- [STATED EXERCISE] Rewrite the lines starting at the line containing "Pick the '20" and ending at the line containing "Click the dark", substituting "horizontal axis" for each "x axis" and keeping everything else the same. Return only those lines.

- [EXERCISE MATERIAL]
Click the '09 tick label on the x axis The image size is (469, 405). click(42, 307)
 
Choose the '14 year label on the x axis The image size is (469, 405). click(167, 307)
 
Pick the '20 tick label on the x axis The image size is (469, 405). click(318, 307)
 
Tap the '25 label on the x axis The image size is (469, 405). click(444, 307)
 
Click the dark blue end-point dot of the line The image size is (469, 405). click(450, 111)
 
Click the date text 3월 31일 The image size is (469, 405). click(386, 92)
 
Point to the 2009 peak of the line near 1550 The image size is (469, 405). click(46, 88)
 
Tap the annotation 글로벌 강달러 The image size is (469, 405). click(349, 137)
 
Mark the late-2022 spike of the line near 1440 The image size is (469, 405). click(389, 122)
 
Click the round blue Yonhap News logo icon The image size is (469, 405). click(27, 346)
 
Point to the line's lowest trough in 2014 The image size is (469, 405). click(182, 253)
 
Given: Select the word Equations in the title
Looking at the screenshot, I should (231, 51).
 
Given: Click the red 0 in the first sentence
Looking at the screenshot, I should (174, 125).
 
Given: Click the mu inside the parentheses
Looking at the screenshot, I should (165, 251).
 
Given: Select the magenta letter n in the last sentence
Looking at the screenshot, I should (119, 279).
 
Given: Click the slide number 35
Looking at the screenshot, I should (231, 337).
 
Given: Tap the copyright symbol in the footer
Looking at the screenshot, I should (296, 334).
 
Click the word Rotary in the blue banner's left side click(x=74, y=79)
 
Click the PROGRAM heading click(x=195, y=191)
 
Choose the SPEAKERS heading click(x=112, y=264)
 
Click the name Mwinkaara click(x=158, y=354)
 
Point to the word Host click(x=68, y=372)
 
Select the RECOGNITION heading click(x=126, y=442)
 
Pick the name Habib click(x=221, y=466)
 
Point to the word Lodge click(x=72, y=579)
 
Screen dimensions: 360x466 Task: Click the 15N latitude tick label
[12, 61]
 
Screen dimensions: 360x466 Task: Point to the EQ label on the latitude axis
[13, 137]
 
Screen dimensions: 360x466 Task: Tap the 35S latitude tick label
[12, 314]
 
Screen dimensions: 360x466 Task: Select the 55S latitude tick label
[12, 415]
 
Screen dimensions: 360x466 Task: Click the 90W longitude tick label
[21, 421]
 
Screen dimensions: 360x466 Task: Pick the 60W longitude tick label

- [RESPONSE TO THIS EXERCISE]
Pick the '20 tick label on the horizontal axis The image size is (469, 405). click(318, 307)
 
Tap the '25 label on the horizontal axis The image size is (469, 405). click(444, 307)
 
Click the dark blue end-point dot of the line The image size is (469, 405). click(450, 111)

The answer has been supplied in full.